Poços de Caldas, MG – Em entrevista ao jornal Mantiqueira, o secretário municipal de Educação de Poços de Caldas, Marcus Lemos, fez um balanço detalhado dos seus primeiros seis meses de gestão. Com forte experiência na iniciativa privada, ele tem buscado aplicar práticas de gestão moderna, digitalização de processos e projetos de inclusão educacional no setor público. “Focamos muito no fazer o arroz com feijão bem feito”, resumiu Lemos, ao destacar que o principal desafio neste início foi garantir o funcionamento básico da rede, como a reposição de servidores. “A Secretaria tem mais de 3.500 servidores. Só nesses seis meses, admitimos mais de 400 pessoas, principalmente agentes de inclusão para trabalhar com alunos neurodivergentes.”
Inclusão e novos projetos
Entre os destaques da gestão, está a criação do Centro de Referência Educacional em Neurodivergência – SinguLAR que começa a funcionar no final de agosto, com o objetivo de coordenar todo o serviço voltado à neurodivergência na cidade. “Assim como temos a Escola Municipal Doutor Tarso de Coimbra e a Escola Municipal Helen Keller, agora teremos esse braço especializado para os neurodivergentes.”
Lemos também destacou o foco na digitalização da secretaria, o que gerou impacto direto na vida das famílias. “Zeramos o uso de papel na secretaria e nas unidades escolares. Antes, durante o cadastro infantil, tínhamos até 200 pais por dia na secretaria. Com o novo sistema digital via WhatsApp, reduzimos para dois pais por dia, o que significa uma redução de mais de 90%.”

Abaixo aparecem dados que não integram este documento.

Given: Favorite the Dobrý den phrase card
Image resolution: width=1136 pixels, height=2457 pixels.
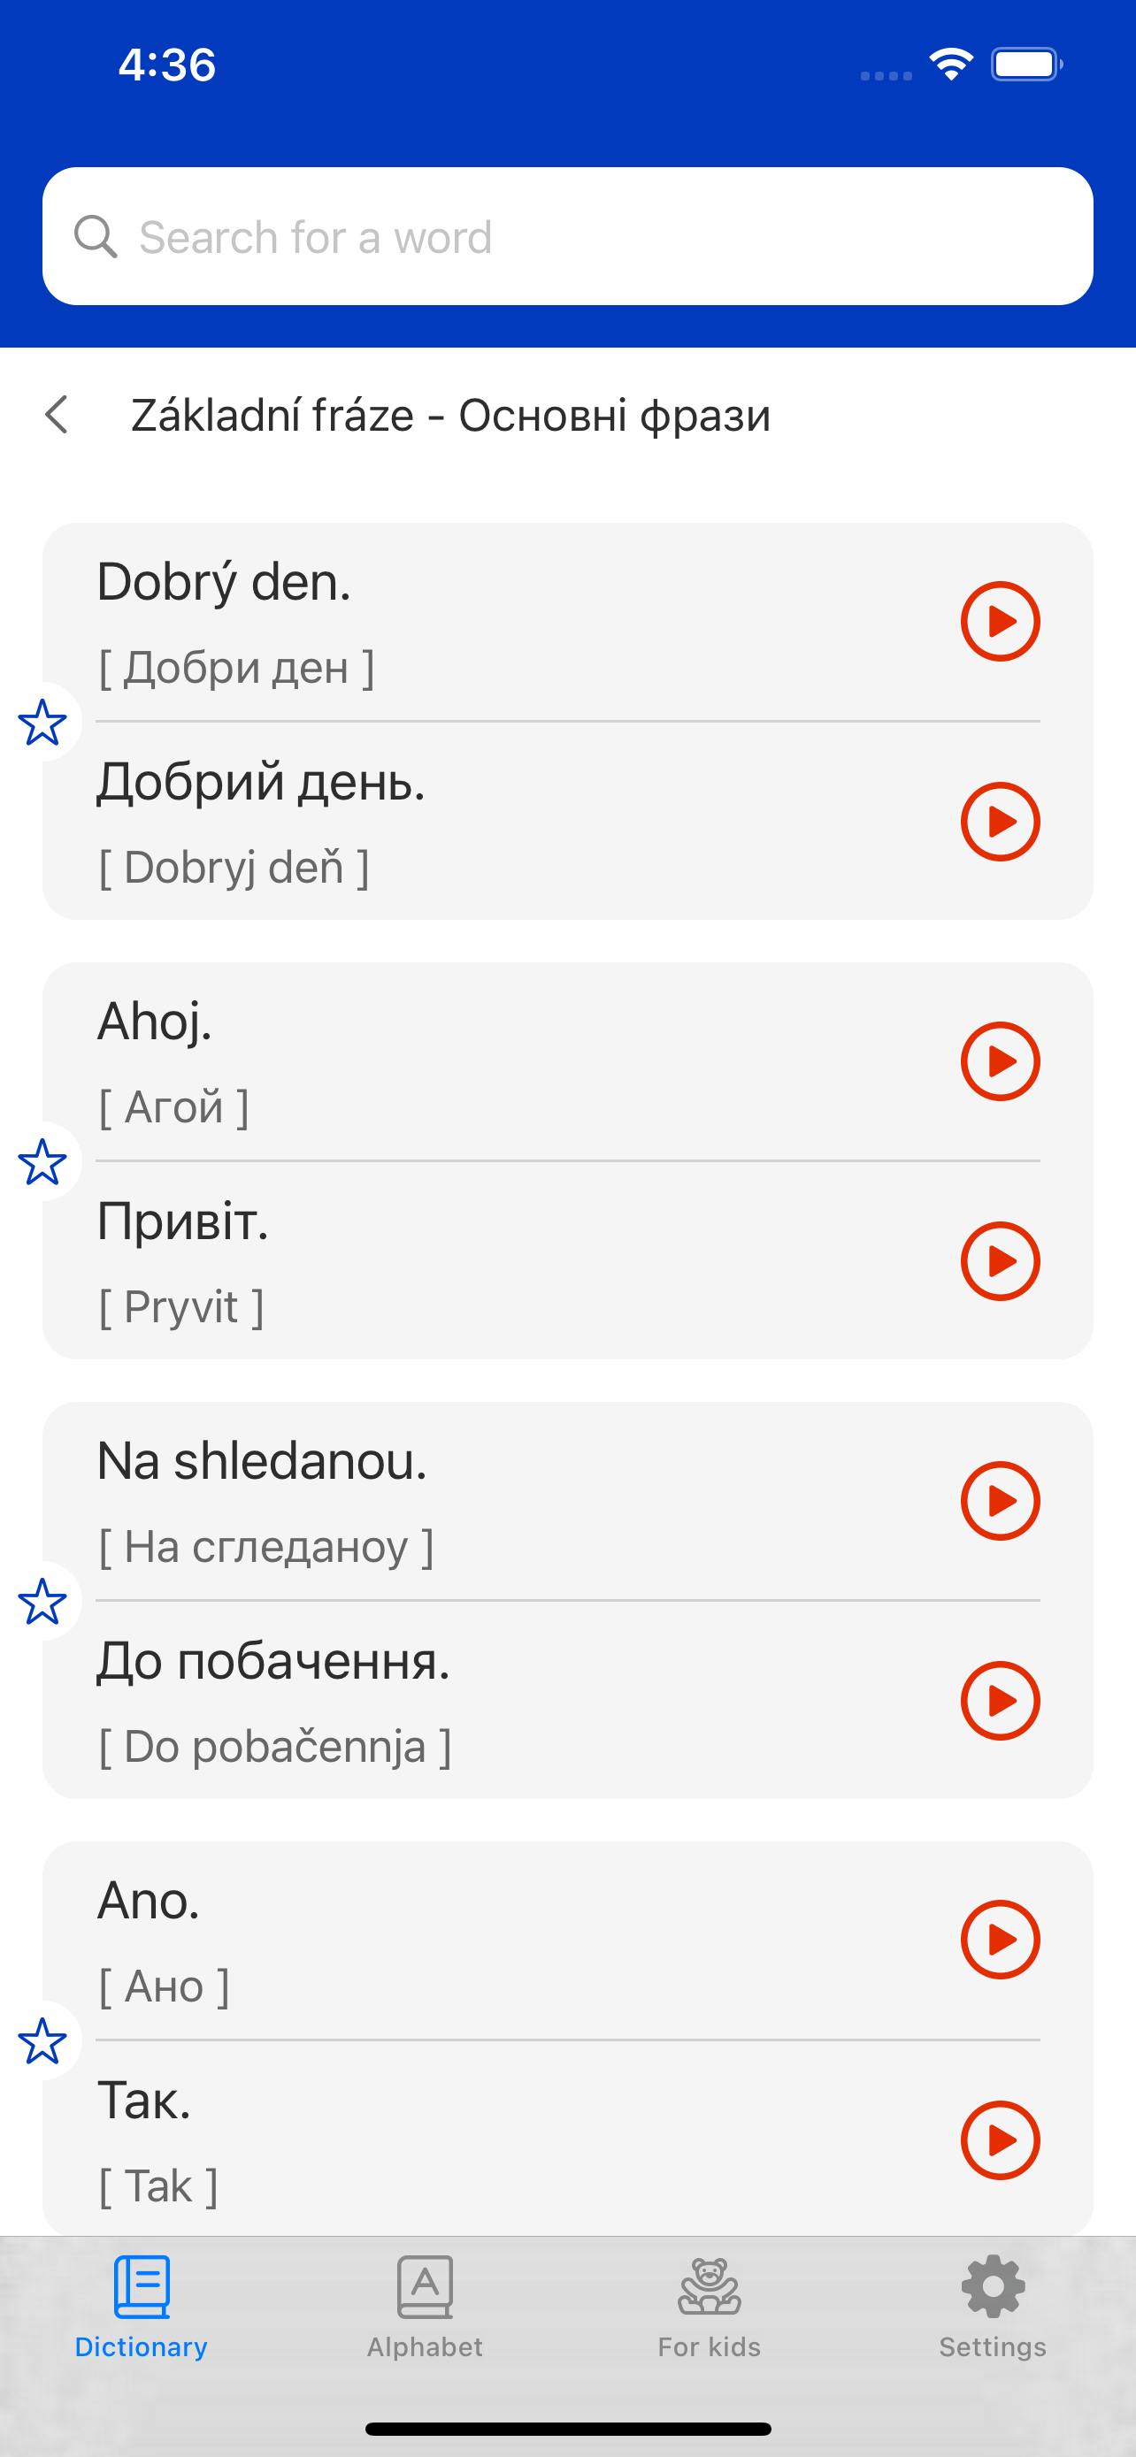Looking at the screenshot, I should tap(42, 722).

Gestão e autonomia nas escolas
Uma das iniciativas mais celebradas pelo secretário foi a Lei aprovada recentemente, que destina verba direta às unidades escolares para pequenas reformas. “Antes, para trocar uma torneira, precisava acionar a Secretaria de Obras, que tem inúmeras outras demandas. Agora, com o recurso direto, a escola pode resolver problemas pequenos com mais agilidade.” Outro ponto importante foi o lançamento do programa ‘Adote uma Escola’, que possibilita que empresas da iniciativa privada contribuam com projetos escolares de forma transparente. “A contrapartida é apenas uma placa com o nome da empresa. Não há cunho comercial. É um trabalho social e muitas empresas da cidade já fazem isso há anos.”
Eventos, capacitações e valorização do educador
A Secretaria promoveu diversos treinamentos nas áreas de inclusão, alfabetização e desenvolvimento pedagógico. Em agosto, está previsto um dos maiores eventos do ano: o Dia E da Educação, que acontece nos dias 13 e 14 de agosto no Senac. “O evento é gratuito e aberto a todos os educadores da rede municipal, estadual, privada, universidades e também à sociedade civil. Vamos abordar desde alfabetização até inteligência artificial, alimentação e saúde mental. É um espaço para troca de experiências e debate sobre educação”, explicou Lemos. “No dia 14 à noite, teremos uma recepção especial para empresários interessados em adotar projetos da rede.”
Contratações e novos modelos de seleção
Sobre a demanda de professores, o secretário informou que a maior parte já foi suprida com os 400 convocados, incluindo professores, merendeiras e especialistas. “É um dos maiores volumes de contratação da história recente da Secretaria.” Contudo, ele reconhece que ainda há 84 vagas em aberto, principalmente para professores especialistas (P2) em vagas reservadas – que não podem ser preenchidas por concurso público. “Estamos enviando à Câmara um projeto para flexibilizar a lei e permitir contratações por currículo e teste psicológico, por meio de processo seletivo simplificado. Isso vai trazer mais assertividade na escolha e agilidade na reposição.”
Desafios da gestão pública
Questionado sobre a transição do setor privado para o público, Lemos admitiu as diferenças. “A burocracia, muitas vezes mal vista, também serve para proteger a máquina pública. Mas os ritos são mais lentos. Por isso, estamos aplicando ferramentas que funcionam bem no setor privado, como gestão por dados, capacitação contínua, saúde mental e gestão de projetos.”
Ele também ressaltou a carga de trabalho do servidor público. “É importante dizer que o agente público trabalha muito. Quase todo final de semana temos eventos em escolas – festas juninas, apresentações teatrais, esportivas – e isso exige acompanhamento.” Mesmo assim, Lemos mantém sua ligação com o setor privado. “Hoje, o governo demanda muito mais do meu tempo do que antes, mas sigo como sócio e conselheiro estratégico do meu negócio.”